机构地区:[1]中国医学科学院北京协和医学院肿瘤医院内镜科,北京100021 [2]中国医学科学院北京协和医学院肿瘤医院胸外科,北京100021 [3]中国医学科学院北京协和医学院肿瘤医院细胞学室,北京100021 [4]中国医学科学院北京协和医学院肿瘤医院病理科,北京100021

出  处:《中华肿瘤杂志》2009年第7期536-540,共5页Chinese Journal of Oncology

基  金:863重大项目(2006AA02A401);卫生部部署(管)临床学科重点项目(2007-2010)

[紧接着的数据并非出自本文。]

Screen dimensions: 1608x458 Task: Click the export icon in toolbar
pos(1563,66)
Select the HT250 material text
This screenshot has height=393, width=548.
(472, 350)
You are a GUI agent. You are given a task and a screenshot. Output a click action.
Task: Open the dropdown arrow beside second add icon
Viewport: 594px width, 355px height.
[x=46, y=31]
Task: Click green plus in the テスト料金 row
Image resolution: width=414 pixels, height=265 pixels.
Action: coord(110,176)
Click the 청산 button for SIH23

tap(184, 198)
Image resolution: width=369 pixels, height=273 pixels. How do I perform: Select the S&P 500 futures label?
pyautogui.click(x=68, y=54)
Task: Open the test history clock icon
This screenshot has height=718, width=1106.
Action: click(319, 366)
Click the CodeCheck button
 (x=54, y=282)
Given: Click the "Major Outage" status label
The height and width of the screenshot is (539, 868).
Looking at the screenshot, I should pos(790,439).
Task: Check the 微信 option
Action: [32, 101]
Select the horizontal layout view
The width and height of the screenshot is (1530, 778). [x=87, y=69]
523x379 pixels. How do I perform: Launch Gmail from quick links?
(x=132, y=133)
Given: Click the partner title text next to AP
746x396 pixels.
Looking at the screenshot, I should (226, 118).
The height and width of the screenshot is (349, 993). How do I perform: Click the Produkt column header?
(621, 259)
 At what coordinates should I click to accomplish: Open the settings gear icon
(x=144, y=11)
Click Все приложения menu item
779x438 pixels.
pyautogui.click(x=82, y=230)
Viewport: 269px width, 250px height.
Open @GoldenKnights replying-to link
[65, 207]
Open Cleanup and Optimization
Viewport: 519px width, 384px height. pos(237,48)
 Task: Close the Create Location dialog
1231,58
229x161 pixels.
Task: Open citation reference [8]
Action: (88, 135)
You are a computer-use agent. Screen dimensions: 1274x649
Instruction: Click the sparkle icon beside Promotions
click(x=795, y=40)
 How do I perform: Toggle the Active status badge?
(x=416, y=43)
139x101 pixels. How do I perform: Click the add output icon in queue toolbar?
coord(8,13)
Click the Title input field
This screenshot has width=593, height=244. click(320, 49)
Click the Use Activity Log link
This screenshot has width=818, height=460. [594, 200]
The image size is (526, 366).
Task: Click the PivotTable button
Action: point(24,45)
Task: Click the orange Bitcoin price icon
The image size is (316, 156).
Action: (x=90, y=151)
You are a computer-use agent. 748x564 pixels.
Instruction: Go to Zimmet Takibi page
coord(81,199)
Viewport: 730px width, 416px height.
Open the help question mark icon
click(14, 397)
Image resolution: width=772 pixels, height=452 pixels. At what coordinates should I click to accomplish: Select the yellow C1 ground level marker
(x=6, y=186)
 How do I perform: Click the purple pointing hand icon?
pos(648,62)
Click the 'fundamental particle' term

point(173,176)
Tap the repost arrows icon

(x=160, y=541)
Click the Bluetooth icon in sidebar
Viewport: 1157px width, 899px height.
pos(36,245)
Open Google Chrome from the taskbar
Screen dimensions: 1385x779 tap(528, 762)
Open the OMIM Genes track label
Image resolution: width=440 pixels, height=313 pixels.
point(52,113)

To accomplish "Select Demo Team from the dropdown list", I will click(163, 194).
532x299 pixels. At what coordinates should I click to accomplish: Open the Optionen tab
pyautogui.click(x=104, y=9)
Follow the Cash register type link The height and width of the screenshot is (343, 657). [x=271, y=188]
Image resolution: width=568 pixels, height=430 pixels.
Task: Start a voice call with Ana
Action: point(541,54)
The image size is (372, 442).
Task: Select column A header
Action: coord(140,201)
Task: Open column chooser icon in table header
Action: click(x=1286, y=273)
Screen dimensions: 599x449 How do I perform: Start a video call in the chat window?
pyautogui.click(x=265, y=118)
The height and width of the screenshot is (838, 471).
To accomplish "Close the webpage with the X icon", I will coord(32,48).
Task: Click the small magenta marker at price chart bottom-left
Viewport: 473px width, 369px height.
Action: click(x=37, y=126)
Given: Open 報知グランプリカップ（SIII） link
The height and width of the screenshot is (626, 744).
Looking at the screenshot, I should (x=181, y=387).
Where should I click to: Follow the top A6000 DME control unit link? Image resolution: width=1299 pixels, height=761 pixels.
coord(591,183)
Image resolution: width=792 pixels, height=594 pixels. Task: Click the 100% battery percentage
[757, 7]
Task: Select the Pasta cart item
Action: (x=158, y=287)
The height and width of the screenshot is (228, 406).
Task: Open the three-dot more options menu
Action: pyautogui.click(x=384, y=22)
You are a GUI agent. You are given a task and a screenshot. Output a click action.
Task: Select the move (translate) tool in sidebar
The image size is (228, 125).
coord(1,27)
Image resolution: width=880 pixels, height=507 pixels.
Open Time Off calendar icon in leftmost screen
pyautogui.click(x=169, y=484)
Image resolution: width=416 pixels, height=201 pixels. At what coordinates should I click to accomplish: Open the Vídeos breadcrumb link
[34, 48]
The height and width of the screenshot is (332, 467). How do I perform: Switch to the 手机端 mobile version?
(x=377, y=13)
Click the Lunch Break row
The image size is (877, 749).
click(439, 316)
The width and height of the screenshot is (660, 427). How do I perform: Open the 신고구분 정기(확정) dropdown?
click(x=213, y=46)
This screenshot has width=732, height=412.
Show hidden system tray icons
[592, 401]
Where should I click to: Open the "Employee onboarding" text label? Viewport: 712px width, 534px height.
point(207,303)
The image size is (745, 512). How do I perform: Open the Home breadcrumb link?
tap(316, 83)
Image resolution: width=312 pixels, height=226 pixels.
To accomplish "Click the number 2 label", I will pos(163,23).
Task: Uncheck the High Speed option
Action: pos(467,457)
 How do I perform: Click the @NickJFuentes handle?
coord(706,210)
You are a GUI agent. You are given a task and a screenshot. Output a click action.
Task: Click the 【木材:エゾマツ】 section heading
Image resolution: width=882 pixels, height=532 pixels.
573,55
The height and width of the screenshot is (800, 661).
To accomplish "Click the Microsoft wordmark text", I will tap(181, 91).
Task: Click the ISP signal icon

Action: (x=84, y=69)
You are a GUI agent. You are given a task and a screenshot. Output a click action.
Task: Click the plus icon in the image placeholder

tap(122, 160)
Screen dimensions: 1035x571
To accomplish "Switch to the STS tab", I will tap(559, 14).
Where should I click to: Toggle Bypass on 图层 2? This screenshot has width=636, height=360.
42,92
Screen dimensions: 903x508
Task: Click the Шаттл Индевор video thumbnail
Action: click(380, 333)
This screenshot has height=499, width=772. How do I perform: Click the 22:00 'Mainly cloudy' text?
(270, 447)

摘  要:目的探讨经支气管针吸活检术(TBNA)联合超声内镜引导下经食管细针穿刺活检术(EUS—FNA)在纵隔、肺门病变的定性诊断及肺癌N分期中的应用价值。方法对129例影像学检查提示存在纵隔、肺门病变的患者行TBNA或EUS—FNA,穿刺标本均行病理和细胞学检查。结果联合应用TBNA和EUS—FNA的诊断率为899%(116/129),其中行TBNA59例,诊断率为84.7%(50/59);行EUS—FNA70例,诊断率为94.3%(66/70)。细胞学和病理学诊断率分别为92.2%(107/116)和87.9%(102/116)。通过病理检查,可使诊断率提高8.4%(9/107)。116例通过穿刺诊断的患者中,有103例患者得到明确组织分型,细胞学和病理组织分型诊断率分别为73.8%(76/103)和89.3%(92/103)。通过病理检查,可使组织分型诊断率提高35.5%(27/76)。结论联合应用TBNA和EUS—FNA能扩大穿刺技术对纵隔肺门病变的诊断范围,提高诊断水平。病理检查可提高TBNA和EUS—FNA的诊断率和组织分型的诊断率。Objective To evaluate the value of transbronchial needle aspiration (TBNA) combined with transesophageal endoscopic ultrasound-guided fine needle aspiration (EUS-FNA) in the diagnosis of mediastinal and pulmonary hilar lesions as well as in the lymph node staging ( N staging) of lung cancer. Methods 129 patients with mediastinal and pulmonary hilar lesions underwent either TBNA or EUS-FNA with cytological needle aspiration. The samples obtained from TBNA or EUS-FNA were examined by both cytologiy and histopathology. Results Of the 129 patients, 59 underwent TBNA and 70 EUS-FNA. The diagnostic rate were 84.7% (50/59)by TBNA and 94.3% (66/70) by EUS-FNA, resepectively. The diagnosis of 116 (89. 9% )patients were confirmed by either TBNA or EUS-FNA. The pathological and cytological diagnostic rates were 92.2% ( 107/116 ) and 88.0% (102/116), resepectively. The diagnostic rate was elevated by 8.4% ( 9/107 ) through pathological examination. The histological classification rates by cytological and pathological examination were 73.8% (76/116) and 89.3% (92/103), respectively. The diagnostic rate of histological classification was elevated by 35.5% (27/76) through pathological examination. Conclusion The combination of TBNA and EUS-FNA can improve the diagnostic rate for wider mediastinal and pulmlonary hilar lesions. Pathological examination of the samples obtained from the TBNA and EUS-FNA can elevate not only the rate of diagnosis but also the rate of histological classification.